## 抜粋本文
################

日本の成人式は、1946年11月22日に埼玉県の蕨町において実施された「青年祭」がルーツとなっているのが定説です。

ネパールの成人式と比べると、宗教色はありません。

また、日本の成人式が自治体で決めた場所に集まって行われるのに対して、ネパールの成人式は各家庭で行われます。

ただし、寺合同でバルタマンが行われることもありますが、日本とは違い、様々な年齢の若者が集まってきます。

 

ちなみに、このバルタマンは「男の子」の儀式です。

「女の子」の成人の儀礼にあたるものは基本的にはないですが、初潮を迎えた時に「清め」と「暗室(洞窟)籠り」という儀礼があります。

これは、グファと呼ばれ、洞窟という意味です。

この時期には、男性や太陽を見てはいけないとされています。

 

 

こうしてみると、日本の成人式とネパールの成人式にあたるとされるバルタマンは、かなり違うことがわかります。

かつては日本でも成人の儀式として、「元服」が行われていました。

元々は公家とよばれる貴族の男の子の儀式でしたが、室町時代には民間にもひろまっていきました。

年齢は15歳くらいだそうですが、家によって違っていたようです。

江戸時代になると、武家や庶民は簡単に前髪を剃って済ましていました。

江戸時代には女の子にも「元服」の儀式があって、お歯黒をつけて眉を剃るというものだったのです。

 

ネパールの成人式と比べると「軽い」印象を受けますが、当時の女の子達はどのような気持ちで受け入れていたのでしょうか?

なんだか切なくなってしまいます。

 

ネパールの成人年齢と成人式:まとめ

 

ネパールの成人年齢と成人式について説明してきましたが、日本の同窓会的な成人式とは違って、ネパールの成人式は、宗教に根ざした伝統的な儀式であることがわかると思います。

ただ、これだけではありませんが、こういった儀式によってカースト制度が意識されていて、

差別問題がなかなか解決できなかったり、女の子の権利問題が解消できなかったりしているのかもしれません。

ネパールはヒマラヤ山脈や、世界遺産に指定された寺院や王宮が並ぶ旧市街など魅力的な場所があり、観光立国として発展してきました。

そんなネパールで地震が起こって、4年が経とうとしています。

現在、街中はかなり復興している様子で、観光客も戻ってきているそうです。

雨期など、初心者はちょっと避けたほうがいいような季節もありますが、一度、訪れてみてはいかがでしょうか?

################

## 記述問題 1
成人式に関する本文について、次の問いに答えてください。
(a) 日本の成人式のルーツとされる「青年祭」は、いつ、どこで実施されましたか?
(b) ネパールで初潮を迎えた女の子が受ける儀礼「グファ」は、どういう意味ですか?
(c) 江戸時代の女の子の「元服」は、どのような儀式でしたか?

## 提供資料
################

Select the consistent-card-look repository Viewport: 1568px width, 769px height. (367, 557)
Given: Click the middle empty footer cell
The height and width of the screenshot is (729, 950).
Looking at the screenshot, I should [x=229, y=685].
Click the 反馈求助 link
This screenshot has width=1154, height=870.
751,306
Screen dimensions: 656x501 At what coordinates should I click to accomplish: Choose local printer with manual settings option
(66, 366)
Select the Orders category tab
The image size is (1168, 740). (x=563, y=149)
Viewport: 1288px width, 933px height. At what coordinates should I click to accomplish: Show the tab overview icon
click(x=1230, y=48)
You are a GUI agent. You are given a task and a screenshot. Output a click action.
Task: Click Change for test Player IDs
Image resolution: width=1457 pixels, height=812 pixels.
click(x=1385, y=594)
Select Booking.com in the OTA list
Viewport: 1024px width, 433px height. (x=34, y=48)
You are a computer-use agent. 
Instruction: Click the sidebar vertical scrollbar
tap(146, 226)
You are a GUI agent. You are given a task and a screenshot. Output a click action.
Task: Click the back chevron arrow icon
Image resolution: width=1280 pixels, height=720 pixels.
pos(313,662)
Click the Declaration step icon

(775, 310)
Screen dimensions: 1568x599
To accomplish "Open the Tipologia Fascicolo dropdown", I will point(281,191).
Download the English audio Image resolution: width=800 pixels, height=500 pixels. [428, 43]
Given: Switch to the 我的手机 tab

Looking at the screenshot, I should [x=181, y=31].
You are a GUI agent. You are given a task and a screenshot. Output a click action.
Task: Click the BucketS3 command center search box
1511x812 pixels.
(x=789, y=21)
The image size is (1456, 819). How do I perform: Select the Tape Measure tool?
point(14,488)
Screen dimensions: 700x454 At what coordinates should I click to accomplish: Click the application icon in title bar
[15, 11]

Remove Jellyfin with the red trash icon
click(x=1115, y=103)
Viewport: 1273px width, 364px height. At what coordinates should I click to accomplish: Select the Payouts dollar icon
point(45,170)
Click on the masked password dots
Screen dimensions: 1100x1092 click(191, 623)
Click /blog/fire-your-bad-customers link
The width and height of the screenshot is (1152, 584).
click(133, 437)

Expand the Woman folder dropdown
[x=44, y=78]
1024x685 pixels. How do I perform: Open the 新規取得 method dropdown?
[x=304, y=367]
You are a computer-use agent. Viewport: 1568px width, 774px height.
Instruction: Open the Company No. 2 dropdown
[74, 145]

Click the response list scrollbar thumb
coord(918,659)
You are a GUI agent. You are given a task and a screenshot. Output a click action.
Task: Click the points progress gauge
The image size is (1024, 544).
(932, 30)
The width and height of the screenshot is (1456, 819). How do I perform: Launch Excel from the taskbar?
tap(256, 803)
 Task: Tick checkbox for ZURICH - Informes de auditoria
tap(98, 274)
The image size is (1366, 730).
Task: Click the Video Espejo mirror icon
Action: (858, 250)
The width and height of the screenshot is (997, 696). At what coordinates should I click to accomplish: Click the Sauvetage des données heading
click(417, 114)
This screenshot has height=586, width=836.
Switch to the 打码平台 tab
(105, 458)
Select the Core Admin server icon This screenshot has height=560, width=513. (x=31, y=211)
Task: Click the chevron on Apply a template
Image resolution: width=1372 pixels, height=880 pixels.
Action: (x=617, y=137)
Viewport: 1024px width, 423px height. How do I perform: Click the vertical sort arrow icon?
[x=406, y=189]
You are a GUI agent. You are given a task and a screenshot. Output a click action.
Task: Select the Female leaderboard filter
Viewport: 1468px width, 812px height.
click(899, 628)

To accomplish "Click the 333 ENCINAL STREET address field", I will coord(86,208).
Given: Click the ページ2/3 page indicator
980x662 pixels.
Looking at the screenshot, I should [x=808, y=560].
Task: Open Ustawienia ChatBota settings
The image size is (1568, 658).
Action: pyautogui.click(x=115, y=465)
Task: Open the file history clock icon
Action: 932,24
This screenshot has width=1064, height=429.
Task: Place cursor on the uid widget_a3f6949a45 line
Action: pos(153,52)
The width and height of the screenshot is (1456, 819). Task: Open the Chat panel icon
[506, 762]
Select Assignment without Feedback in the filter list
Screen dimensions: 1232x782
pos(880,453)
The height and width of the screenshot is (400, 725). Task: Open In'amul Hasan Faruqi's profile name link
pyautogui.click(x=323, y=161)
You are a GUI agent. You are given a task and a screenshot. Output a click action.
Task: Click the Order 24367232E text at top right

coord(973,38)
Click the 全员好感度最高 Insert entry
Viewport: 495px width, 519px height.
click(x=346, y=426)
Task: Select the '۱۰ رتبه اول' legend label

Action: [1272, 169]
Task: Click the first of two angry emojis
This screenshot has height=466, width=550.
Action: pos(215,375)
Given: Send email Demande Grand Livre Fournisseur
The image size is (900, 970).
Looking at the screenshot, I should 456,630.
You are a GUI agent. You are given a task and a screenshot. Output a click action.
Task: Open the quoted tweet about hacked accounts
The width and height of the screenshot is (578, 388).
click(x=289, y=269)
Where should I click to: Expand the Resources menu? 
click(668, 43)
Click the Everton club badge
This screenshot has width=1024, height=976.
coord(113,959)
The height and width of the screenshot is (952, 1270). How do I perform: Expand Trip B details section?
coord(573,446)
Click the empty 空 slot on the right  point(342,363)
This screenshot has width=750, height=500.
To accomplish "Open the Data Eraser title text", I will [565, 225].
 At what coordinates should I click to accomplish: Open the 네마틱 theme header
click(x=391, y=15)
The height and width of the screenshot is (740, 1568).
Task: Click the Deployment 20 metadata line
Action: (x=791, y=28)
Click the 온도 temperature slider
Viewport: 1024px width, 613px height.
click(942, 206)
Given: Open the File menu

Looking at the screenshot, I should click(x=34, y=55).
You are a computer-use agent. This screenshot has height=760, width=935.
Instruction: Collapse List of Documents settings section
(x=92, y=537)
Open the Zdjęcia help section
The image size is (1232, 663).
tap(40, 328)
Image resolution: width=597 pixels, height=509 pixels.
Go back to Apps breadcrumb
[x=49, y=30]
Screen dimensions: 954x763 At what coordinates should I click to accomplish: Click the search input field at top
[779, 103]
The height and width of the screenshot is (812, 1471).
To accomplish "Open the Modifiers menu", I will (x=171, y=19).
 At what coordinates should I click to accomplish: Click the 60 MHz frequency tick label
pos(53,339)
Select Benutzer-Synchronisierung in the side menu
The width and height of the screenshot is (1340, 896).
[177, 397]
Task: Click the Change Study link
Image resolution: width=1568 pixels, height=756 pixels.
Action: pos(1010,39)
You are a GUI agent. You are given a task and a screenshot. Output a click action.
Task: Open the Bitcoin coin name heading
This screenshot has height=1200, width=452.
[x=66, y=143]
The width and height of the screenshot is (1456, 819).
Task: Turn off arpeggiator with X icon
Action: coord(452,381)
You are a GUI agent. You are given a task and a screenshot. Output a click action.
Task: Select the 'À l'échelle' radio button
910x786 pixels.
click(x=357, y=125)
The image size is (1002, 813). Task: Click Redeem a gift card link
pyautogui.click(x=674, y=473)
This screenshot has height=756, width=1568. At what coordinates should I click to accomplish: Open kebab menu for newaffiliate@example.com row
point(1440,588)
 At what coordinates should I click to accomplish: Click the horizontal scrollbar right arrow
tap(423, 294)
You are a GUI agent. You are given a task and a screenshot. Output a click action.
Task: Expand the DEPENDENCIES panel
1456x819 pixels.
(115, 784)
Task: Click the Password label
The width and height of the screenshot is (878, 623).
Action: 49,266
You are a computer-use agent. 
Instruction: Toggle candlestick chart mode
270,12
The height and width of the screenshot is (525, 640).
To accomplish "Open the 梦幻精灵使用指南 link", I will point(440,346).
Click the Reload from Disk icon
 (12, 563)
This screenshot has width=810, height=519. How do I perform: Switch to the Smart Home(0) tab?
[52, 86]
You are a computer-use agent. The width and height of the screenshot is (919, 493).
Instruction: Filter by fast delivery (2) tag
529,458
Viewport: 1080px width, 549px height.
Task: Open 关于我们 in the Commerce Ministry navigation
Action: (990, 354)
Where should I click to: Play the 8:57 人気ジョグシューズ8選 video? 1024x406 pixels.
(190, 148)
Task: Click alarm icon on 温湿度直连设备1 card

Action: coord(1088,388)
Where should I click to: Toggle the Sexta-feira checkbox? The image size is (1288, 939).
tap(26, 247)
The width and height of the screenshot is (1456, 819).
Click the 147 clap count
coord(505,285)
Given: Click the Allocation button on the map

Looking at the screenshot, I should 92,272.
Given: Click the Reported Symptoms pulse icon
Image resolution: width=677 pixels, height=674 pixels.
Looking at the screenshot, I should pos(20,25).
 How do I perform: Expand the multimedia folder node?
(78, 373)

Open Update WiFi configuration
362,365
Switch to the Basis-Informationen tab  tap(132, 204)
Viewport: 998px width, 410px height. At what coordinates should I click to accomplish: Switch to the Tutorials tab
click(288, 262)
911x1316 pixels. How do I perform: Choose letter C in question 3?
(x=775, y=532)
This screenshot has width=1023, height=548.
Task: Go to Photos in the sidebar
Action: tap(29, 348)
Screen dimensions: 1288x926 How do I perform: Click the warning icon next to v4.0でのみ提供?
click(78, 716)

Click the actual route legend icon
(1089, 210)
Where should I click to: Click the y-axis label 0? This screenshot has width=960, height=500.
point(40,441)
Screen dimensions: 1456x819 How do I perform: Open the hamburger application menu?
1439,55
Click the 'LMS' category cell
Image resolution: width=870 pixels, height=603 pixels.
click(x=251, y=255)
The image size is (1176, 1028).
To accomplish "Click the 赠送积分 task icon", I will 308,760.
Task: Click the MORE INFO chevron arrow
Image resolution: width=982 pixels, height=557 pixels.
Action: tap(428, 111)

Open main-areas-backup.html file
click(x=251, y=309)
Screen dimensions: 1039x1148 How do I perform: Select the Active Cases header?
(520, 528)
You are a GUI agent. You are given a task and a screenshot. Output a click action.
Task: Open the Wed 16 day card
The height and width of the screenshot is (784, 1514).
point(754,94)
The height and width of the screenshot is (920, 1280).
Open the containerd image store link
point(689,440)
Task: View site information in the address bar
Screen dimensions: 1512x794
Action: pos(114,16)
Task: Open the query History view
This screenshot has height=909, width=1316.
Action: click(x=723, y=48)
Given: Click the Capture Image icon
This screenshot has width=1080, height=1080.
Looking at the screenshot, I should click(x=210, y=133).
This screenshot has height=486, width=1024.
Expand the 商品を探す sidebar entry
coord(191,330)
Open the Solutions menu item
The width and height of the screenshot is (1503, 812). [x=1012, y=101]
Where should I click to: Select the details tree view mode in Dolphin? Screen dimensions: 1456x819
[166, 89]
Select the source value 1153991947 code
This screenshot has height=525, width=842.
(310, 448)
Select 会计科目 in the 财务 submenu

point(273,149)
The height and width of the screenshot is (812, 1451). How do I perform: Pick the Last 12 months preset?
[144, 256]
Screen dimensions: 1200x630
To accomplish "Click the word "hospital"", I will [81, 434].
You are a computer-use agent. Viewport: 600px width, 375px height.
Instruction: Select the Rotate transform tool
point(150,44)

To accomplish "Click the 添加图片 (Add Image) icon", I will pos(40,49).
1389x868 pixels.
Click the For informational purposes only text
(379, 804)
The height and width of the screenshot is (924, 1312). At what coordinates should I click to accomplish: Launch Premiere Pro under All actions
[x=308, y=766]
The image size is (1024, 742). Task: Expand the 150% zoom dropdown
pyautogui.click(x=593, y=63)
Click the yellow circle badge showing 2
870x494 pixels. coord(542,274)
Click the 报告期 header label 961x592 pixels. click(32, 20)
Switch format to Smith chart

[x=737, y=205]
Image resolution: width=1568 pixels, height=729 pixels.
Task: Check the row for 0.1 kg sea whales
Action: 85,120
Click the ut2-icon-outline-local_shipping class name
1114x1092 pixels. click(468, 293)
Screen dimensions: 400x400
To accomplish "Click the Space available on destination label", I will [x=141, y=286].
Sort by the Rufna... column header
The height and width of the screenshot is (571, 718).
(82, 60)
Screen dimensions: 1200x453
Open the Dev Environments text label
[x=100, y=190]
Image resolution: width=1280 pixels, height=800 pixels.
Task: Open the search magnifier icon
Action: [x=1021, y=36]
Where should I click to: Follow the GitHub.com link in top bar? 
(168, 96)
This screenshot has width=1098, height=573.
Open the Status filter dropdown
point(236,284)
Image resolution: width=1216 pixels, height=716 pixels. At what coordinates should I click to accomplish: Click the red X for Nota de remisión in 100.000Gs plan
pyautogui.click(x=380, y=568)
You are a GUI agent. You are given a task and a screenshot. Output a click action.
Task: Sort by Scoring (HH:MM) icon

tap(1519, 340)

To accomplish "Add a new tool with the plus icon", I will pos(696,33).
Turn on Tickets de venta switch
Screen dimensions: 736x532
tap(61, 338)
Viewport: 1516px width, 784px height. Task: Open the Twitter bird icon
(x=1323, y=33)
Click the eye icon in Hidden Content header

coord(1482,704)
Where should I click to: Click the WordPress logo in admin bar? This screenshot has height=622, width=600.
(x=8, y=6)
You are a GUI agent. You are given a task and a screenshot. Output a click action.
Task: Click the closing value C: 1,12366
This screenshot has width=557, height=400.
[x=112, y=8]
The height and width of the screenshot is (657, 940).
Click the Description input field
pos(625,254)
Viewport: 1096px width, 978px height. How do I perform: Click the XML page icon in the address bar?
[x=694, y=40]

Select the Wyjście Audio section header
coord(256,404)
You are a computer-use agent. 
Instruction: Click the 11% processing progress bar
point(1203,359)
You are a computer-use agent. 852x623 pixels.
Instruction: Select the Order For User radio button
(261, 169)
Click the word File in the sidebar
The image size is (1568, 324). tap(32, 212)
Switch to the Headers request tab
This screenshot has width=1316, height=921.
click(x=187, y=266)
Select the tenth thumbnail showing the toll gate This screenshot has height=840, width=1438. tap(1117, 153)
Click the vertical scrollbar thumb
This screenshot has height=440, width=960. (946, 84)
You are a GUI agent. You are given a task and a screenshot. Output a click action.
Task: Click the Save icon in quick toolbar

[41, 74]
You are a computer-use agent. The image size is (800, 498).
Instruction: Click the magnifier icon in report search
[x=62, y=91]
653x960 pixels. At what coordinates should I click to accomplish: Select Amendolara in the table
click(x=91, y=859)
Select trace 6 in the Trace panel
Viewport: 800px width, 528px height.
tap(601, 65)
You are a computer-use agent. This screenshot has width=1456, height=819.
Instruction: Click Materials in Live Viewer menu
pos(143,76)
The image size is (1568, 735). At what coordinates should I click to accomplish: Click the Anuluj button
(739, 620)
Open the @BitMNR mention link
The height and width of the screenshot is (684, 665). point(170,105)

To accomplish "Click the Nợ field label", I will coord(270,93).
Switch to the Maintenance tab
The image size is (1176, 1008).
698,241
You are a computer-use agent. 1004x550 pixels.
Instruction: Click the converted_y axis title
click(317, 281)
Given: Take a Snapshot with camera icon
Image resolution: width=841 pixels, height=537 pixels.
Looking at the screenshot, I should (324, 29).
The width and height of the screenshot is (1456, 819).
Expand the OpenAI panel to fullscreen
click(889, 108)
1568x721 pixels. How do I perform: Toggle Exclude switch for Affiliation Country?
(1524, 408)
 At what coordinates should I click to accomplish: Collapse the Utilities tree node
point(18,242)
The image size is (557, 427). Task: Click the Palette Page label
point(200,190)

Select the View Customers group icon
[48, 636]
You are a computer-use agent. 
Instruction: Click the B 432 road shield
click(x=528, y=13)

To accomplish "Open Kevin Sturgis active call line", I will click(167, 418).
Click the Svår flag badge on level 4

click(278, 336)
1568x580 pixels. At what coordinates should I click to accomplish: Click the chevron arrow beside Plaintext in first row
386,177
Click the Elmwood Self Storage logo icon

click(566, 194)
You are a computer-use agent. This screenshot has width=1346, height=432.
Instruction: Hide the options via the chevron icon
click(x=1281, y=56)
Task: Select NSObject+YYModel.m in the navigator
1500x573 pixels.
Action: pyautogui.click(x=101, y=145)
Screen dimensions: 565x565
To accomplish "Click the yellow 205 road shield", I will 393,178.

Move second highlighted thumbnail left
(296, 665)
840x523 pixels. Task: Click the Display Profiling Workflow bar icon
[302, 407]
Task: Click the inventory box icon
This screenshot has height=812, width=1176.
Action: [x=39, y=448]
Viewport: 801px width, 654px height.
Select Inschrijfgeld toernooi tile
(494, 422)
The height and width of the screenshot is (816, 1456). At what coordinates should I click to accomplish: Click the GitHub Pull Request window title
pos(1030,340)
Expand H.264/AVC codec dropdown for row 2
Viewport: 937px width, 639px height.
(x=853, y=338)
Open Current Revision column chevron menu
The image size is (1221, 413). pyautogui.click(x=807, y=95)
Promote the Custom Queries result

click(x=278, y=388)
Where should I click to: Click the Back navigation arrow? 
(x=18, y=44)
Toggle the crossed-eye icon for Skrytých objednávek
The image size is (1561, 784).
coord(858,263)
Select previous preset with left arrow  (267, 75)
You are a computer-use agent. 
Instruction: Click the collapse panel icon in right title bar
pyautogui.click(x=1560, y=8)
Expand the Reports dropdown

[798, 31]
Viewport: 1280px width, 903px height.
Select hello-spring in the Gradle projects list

################

## 記述問題 2
記録のうち、文字列「input」を含む行をすべて特定し、その行を書き写してください。

## 模範解答 1
(a) 1946年11月22日に、埼玉県の蕨町で実施されました。
(b) 洞窟という意味です。
(c) お歯黒をつけて眉を剃るという儀式でした。

## 模範解答 2
Screen dimensions: 954x763 At what coordinates should I click to accomplish: Click the search input field at top
Click the Description input field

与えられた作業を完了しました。